• _HOW TO COMPLETE THIS TASK_
Provide again, from the entries below, every line from the one containing "Where should I click to: Click the collapse-arrows" through the one containing "Image resolution: width=865", exactly as written, and no other line.

• _DATA PROVIDED_
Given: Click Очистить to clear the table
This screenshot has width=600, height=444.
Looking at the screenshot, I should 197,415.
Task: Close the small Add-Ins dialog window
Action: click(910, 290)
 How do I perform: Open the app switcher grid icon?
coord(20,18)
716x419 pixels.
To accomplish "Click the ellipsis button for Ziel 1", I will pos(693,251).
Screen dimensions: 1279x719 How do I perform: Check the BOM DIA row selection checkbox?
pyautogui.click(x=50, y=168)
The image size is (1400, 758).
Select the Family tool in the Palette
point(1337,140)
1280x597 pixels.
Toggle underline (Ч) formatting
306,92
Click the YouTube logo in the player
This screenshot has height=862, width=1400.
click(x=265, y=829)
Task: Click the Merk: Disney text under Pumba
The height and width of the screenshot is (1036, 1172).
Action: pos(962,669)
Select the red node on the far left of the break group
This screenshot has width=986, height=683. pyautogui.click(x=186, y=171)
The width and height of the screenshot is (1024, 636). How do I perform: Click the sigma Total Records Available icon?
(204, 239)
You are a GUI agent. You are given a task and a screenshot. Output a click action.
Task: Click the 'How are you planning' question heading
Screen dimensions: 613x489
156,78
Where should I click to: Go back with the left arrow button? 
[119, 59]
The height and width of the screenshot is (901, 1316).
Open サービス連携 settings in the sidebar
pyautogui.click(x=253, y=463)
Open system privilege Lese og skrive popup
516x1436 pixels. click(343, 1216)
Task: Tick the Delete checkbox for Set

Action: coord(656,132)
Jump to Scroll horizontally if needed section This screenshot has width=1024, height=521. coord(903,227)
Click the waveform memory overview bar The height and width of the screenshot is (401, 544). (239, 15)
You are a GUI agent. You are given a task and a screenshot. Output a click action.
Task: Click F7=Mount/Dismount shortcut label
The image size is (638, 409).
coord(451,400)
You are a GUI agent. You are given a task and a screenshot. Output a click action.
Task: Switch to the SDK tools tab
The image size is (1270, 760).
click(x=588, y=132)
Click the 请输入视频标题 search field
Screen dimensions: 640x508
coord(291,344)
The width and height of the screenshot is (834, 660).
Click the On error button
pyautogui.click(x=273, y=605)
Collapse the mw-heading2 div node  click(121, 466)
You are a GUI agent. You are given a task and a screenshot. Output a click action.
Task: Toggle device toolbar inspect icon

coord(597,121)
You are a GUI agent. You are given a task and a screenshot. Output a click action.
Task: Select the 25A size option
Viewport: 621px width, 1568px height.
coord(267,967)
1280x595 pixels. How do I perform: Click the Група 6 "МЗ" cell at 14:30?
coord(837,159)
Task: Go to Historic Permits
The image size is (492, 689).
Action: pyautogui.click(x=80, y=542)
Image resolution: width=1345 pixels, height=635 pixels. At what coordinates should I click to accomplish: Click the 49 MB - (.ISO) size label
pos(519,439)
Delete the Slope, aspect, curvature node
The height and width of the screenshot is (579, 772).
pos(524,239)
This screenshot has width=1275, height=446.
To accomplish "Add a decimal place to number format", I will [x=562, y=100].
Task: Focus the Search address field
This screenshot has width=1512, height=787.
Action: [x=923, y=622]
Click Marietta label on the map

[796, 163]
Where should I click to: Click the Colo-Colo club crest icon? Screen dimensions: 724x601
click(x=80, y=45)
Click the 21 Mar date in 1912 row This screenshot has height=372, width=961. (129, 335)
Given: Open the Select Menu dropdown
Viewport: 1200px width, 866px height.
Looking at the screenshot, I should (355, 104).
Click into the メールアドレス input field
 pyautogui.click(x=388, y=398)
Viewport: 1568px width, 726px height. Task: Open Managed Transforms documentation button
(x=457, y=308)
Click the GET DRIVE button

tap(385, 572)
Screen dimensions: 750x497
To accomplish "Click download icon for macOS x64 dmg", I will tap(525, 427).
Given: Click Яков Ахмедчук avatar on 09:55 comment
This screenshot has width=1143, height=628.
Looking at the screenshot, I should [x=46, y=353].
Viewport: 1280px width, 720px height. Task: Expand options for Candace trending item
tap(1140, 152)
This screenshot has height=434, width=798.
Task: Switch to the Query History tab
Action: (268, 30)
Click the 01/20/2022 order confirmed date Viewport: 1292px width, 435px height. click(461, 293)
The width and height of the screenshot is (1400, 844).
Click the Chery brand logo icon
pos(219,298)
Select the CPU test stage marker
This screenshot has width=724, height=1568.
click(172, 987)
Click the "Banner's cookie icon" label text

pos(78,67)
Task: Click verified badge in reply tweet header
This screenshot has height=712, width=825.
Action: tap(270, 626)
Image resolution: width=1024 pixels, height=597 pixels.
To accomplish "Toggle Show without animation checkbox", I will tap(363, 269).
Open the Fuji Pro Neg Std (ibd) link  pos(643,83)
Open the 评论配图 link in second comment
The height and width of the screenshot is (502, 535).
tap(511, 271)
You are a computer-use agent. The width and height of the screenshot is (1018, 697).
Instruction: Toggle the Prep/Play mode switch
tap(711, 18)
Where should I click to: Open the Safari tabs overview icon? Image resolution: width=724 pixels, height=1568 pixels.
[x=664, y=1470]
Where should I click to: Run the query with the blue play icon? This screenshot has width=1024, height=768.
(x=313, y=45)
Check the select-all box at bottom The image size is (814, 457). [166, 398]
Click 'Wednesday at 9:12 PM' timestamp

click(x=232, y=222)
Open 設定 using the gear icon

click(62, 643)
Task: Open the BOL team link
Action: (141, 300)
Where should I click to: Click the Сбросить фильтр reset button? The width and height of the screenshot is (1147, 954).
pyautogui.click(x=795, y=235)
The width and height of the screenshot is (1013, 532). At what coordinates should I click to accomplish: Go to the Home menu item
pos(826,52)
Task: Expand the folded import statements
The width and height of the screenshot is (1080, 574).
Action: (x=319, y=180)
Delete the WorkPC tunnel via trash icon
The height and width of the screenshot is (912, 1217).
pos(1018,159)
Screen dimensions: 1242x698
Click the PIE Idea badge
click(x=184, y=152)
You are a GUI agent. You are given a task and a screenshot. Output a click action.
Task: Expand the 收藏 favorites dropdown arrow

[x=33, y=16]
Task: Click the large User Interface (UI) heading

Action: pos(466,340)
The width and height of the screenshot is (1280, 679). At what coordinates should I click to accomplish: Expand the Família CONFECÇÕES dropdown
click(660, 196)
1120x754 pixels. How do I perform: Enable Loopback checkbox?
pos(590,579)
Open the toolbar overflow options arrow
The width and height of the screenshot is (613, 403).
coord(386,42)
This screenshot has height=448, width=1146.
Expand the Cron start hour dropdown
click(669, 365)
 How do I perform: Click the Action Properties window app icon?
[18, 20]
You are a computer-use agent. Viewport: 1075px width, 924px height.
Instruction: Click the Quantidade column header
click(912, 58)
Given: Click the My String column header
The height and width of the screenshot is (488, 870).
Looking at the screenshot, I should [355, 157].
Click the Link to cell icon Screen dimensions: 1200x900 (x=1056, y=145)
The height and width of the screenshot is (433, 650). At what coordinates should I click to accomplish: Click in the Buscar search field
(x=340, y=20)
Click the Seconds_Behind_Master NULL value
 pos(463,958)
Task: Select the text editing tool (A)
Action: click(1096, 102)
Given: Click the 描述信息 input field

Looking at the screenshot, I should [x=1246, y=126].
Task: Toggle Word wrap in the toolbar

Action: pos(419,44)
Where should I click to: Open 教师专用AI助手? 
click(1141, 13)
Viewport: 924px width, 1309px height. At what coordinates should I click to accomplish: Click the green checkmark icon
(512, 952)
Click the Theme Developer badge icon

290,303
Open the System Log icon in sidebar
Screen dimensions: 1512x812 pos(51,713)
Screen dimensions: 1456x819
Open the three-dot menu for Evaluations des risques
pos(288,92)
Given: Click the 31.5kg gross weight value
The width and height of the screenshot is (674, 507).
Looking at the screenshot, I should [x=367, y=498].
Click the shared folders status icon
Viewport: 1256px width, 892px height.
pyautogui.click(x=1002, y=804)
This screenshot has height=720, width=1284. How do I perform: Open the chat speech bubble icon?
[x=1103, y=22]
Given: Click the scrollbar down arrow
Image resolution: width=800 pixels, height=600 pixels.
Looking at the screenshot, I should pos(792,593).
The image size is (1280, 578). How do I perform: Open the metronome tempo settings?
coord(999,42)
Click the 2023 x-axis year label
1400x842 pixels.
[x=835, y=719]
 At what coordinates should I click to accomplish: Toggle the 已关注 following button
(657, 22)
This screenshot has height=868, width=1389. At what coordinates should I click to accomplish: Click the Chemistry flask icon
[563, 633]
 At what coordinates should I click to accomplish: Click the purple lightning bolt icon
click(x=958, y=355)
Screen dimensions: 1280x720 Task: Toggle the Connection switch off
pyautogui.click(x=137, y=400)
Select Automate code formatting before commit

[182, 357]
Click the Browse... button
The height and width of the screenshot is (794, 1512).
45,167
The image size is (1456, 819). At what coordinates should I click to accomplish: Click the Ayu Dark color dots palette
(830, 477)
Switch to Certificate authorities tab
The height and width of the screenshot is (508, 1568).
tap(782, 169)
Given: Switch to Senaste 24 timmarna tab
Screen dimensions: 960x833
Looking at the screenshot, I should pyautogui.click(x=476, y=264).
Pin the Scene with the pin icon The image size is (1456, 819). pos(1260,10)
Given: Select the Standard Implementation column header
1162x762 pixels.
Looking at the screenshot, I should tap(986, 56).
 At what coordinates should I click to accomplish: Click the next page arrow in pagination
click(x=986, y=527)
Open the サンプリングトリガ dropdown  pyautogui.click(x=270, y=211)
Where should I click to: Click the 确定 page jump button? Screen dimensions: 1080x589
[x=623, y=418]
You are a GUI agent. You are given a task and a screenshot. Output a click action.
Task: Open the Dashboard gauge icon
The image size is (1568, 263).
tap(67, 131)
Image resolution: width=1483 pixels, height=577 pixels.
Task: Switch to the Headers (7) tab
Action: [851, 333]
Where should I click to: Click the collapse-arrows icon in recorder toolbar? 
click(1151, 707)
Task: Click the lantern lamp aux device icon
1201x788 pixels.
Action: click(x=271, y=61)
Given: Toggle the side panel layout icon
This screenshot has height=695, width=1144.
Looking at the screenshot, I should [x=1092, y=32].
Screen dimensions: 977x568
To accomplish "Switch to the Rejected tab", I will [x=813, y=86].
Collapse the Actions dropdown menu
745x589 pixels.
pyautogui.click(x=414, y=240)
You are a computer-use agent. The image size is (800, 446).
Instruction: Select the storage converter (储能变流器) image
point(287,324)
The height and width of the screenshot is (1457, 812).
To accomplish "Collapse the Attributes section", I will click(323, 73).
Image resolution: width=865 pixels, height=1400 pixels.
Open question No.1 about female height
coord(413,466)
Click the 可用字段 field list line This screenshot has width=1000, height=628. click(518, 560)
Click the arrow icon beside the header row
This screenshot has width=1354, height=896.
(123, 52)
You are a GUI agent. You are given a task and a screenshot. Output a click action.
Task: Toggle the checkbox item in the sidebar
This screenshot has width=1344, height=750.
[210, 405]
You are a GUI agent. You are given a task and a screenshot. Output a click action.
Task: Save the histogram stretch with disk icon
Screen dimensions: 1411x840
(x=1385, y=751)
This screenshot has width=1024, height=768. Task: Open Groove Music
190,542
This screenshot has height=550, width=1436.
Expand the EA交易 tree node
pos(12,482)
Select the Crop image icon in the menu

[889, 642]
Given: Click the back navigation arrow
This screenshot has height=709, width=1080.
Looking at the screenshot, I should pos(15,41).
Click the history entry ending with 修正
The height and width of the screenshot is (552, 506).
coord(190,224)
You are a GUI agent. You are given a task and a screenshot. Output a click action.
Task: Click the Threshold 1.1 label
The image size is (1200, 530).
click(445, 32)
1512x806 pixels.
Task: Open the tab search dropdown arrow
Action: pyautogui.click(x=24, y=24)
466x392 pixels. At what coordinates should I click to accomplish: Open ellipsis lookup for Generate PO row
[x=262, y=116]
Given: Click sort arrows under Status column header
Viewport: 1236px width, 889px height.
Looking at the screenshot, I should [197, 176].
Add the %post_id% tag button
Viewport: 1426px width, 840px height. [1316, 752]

• _SOLUTION TO THIS TASK_
Where should I click to: Click the collapse-arrows icon in recorder toolbar? 
click(1151, 707)
Task: Click the lantern lamp aux device icon
1201x788 pixels.
Action: click(x=271, y=61)
Given: Toggle the side panel layout icon
This screenshot has height=695, width=1144.
Looking at the screenshot, I should [x=1092, y=32].
Screen dimensions: 977x568
To accomplish "Switch to the Rejected tab", I will [x=813, y=86].
Collapse the Actions dropdown menu
745x589 pixels.
pyautogui.click(x=414, y=240)
You are a computer-use agent. The image size is (800, 446).
Instruction: Select the storage converter (储能变流器) image
point(287,324)
The height and width of the screenshot is (1457, 812).
To accomplish "Collapse the Attributes section", I will click(323, 73).
Image resolution: width=865 pixels, height=1400 pixels.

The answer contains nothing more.